**Brano proposto**
- - - - - - -

Grattage: quando l’arte nasce raschiando la superficie
Hai mai provato a grattare via il colore da una superficie solo per vedere cosa c’è sotto? Non per errore, non per rimediare… ma come gesto creativo?
Se la risposta è no, preparati a cambiare idea.
In questo post ti spiego il grattage, una tecnica affascinante, ribelle e un po’ selvaggia, che ha segnato il surrealismo e continua a ispirare artisti e sperimentatori.

Max Ernst, la Foresta
Grattage: quando l’arte nasce raschiando la superficie
Il mio primo incontro con il grattage è stato davanti a una tela che sembrava scavata con le unghie. Letteralmente. E no, non era un atto vandalico: era arte. Quella che scava, che raschia, che non si accontenta della superficie.
Il grattage (dal francese gratter, “grattare”) è una tecnica pittorica in cui si stende uno strato di colore sulla tela o su un supporto, per poi asportarne una parte con strumenti vari: spatole, raschietti, pettini, oggetti di uso comune o anche… le unghie.
Il risultato? Immagini che emergono per sottrazione, superfici che raccontano storie segrete, texture accidentate e profondamente espressive.
Il grattage è una tecnica che non aggiunge, ma toglie.
In un mondo che spesso grida “di più, di più!”, il grattage ha il coraggio di dire “meno, ma meglio”.
Il grattage secondo Max Ernst
Se osserviamo un’opera realizzata con la tecnica del grattage non possiamo non pensare a Max Ernst, l’artista che trasformava ogni gesto in un viaggio dentro l’inconscio.
Dopo aver “inventato” il frottage, Ernst comincia a trasportare le stesse logiche nel campo della pittura. Con il grattage, non si limita più a sfregare una matita su una superficie, ma comincia a grattare il colore fresco direttamente dalla tela, facendo emergere forme che sembrano nate da sole.
Le sue opere diventano visioni stratificate, in cui il caso si intreccia con il gesto, e il risultato è sempre sospeso tra sogno e materia.
Frottage vs Grattage: le differenze
A prima vista potrebbero sembrare due tecniche sorelle, e in un certo senso lo sono, ma se vuoi davvero capirle, devi guardarle da vicino. Infatti, sono affini nello spirito, ma profondamente diverse nel gesto e nel risultato.
Il frottage è una pratica grafica, che si realizza sfregando una matita o un pastello su un foglio appoggiato a una superficie ruvida, come il legno o una moneta. In questo modo si ottengono immagini per contatto, che riproducono fedelmente (ma mai in modo banale) le texture sottostanti. È una tecnica “gentile”, quasi meditativa, che invita a osservare ciò che già esiste e a lasciarlo emergere.
Il grattage, invece, è una tecnica pittorica che si basa sulla sottrazione. Dopo aver steso uno o più strati di colore sulla tela, l’artista comincia a grattare la superficie con spatole, pettini o altri strumenti. L’immagine non viene trasferita da una matrice esterna, ma nasce dal gesto fisico del rimuovere il colore, creando effetti visivi più drammatici, profondi, spesso imprevedibili.

- - - - - - -

**Righe estratte**
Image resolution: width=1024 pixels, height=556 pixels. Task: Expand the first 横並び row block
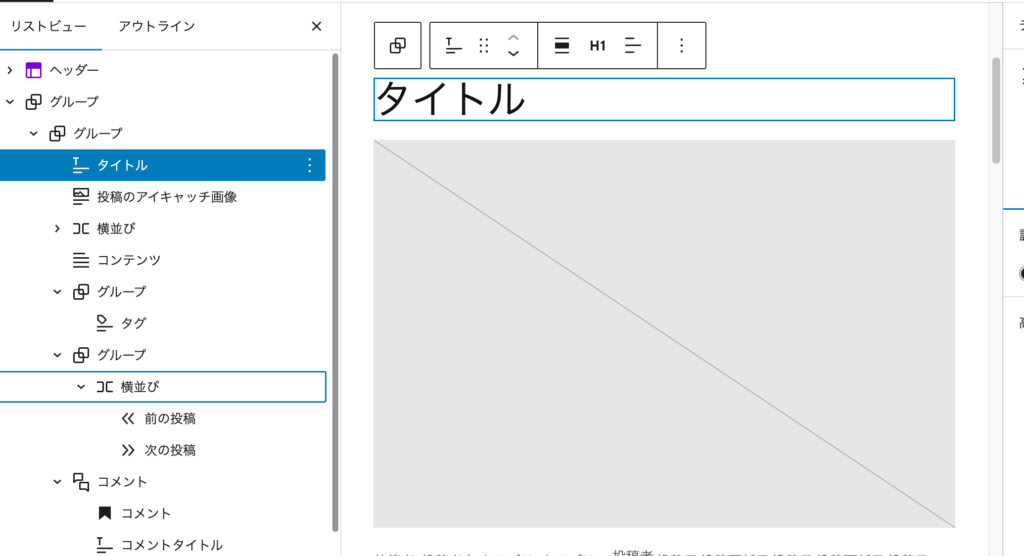(57, 228)
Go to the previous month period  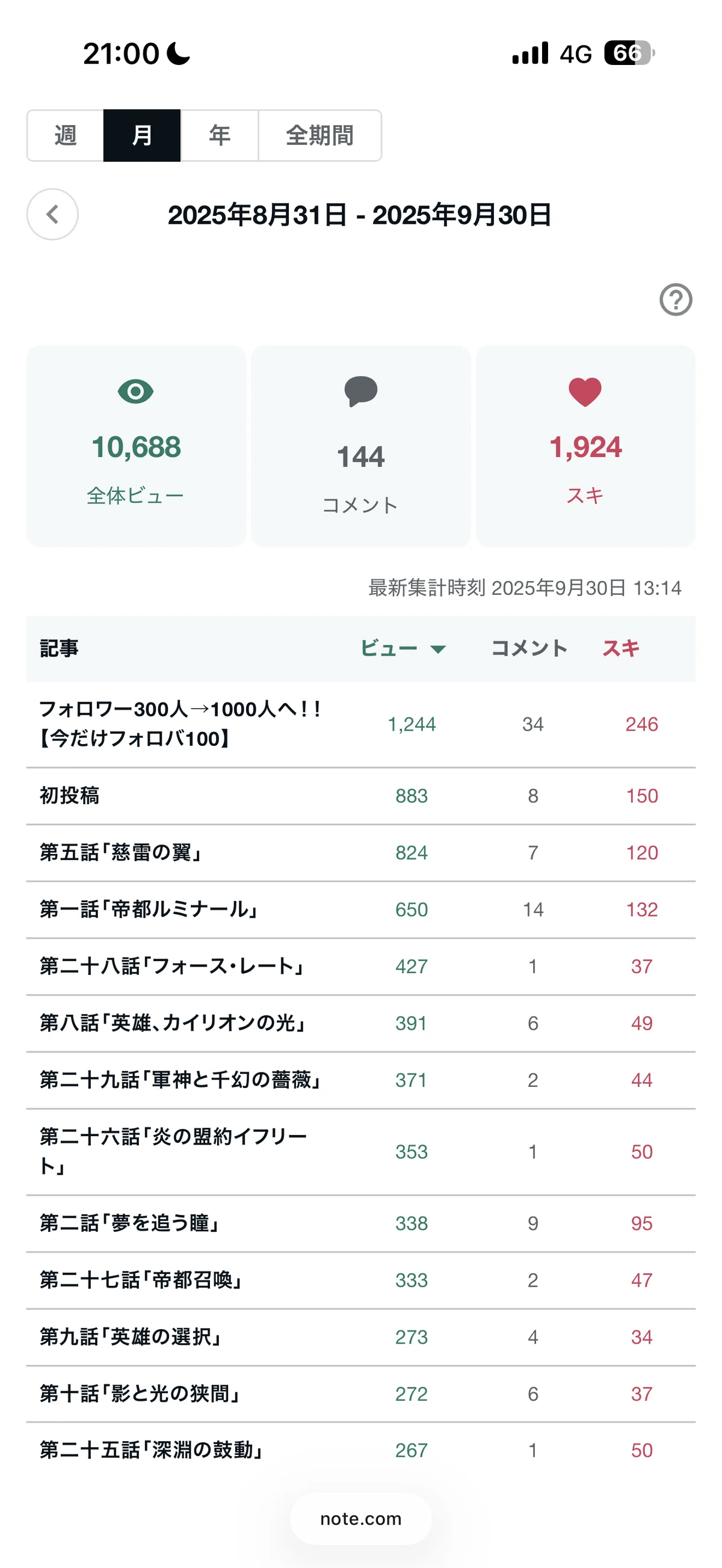(x=52, y=214)
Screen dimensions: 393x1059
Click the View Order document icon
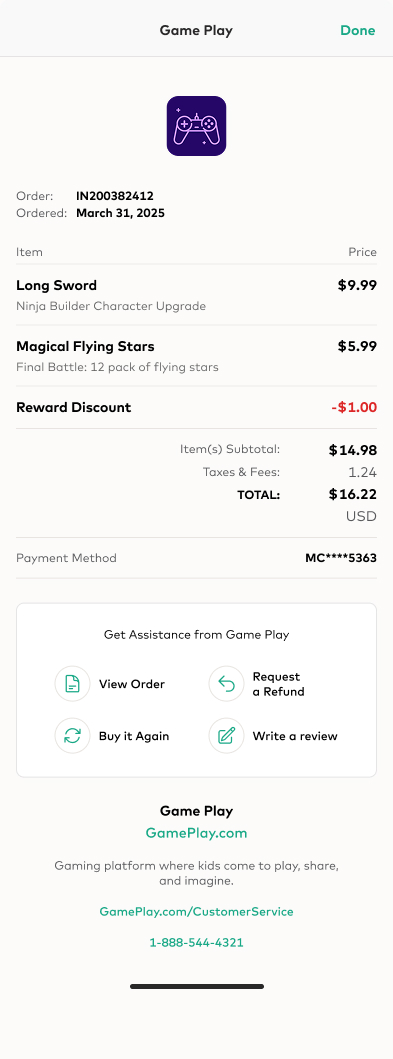(72, 684)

- - - - - - -

**Consegne**
**A)** Riassumi in due frasi il brano sul grattage.
**B)** Modifica il brano sul grattage: riscrivi il tratto che si apre con le parole "Il risultato? Immagini" e si chiude con "aggiunge, ma toglie.", mettendo "racconti nascosti" al posto di "storie segrete".
**C)** Prosegui il brano sul grattage a partire dalla sua ultima frase.
Le righe riportate qui non sono necessarie.

**Risposte**
**A)** Il grattage è una tecnica pittorica in cui si stende il colore su una tela o un supporto per poi asportarne una parte con strumenti vari, così che le immagini emergano per sottrazione; Max Ernst, dopo il frottage, cominciò a grattare il colore fresco direttamente dalla tela. A differenza del frottage, pratica grafica che ottiene immagini per contatto sfregando una matita su un foglio appoggiato a una superficie ruvida, il grattage nasce dal gesto fisico del rimuovere il colore.

**B)**
Il risultato? Immagini che emergono per sottrazione, superfici che raccontano racconti nascosti, texture accidentate e profondamente espressive.
Il grattage è una tecnica che non aggiunge, ma toglie.

**C)**
Il frottage parte dal reale per suggerire l’invisibile. Il grattage affonda nel colore per rivelare quello che non c’era. Due tecniche diverse, ma accomunate dal desiderio di superare il controllo razionale, aprendo le porte all’intuizione, al caso e alla meraviglia.
Artisti che hanno usato il grattage
Oltre a Max Ernst, anche altri artisti hanno sperimentato questa tecnica, ciascuno con uno stile personale:
Joan Miró: ha usato il grattage per creare texture ricche e stratificate nelle sue opere surreali e simboliche.
Jean Dubuffet: nei suoi esperimenti materici, spesso grattava via il colore per creare superfici vibranti e disturbanti.
Jean Fautrier e l’Art Brut: hanno ereditato dal grattage il desiderio di rompere con le convenzioni della pittura classica.
Oggi il grattage è usato anche in arte digitale e mixed media, come tecnica per creare profondità visiva.
Vuoi provare anche tu?
Sì, lo puoi fare e non hai bisogno di uno studio professionale.
Occorrente:
Una superficie (tela, cartoncino rigido)
Colori acrilici o a olio (meglio se densi)
Strumenti per grattare: spatola, cucchiaino, pettine, cartoncino rigido… o qualsiasi oggetto con una forma interessante
Come procedere:
Stendi uno o più strati di colore.
Prima che si asciughi del tutto, inizia a grattare la superficie con il tuo strumento.
Lascia emergere forme, linee, paesaggi o astratti. Il bello è che non devi controllare tutto.
Guarda, ascolta, interpreta. Come con le nuvole.
Vuoi un suggerimento? Puoi combinare il grattage al frottage per risultati ancora più sorprendenti. Lo faceva anche Ernst!

Giovanni Guida, Apotheosis grattage, 2014
Perché il grattage affascina ancora oggi?
Perché il grattage ci mette in relazione diretta con la materia.
È una tecnica fisica, istintiva, che ci costringe a lasciare il controllo e affidarci al gesto.
In un’epoca in cui tutto è levigato e digitale, il grattage ci riporta al corpo, al tatto, alla resistenza della superficie e ci ricorda che anche togliendo qualcosa, si può creare bellezza.
Il grattage è molto più di una tecnica: è un modo di guardare il mondo. È l’arte del togliere per rivelare, del graffiare per vedere oltre. È una pratica che parla di profondità, di strati nascosti, di immagini che aspettano solo un gesto per venire alla luce.
Se ti ha incuriosito, prova. Anche solo su un cartoncino e con una spatola da cucina.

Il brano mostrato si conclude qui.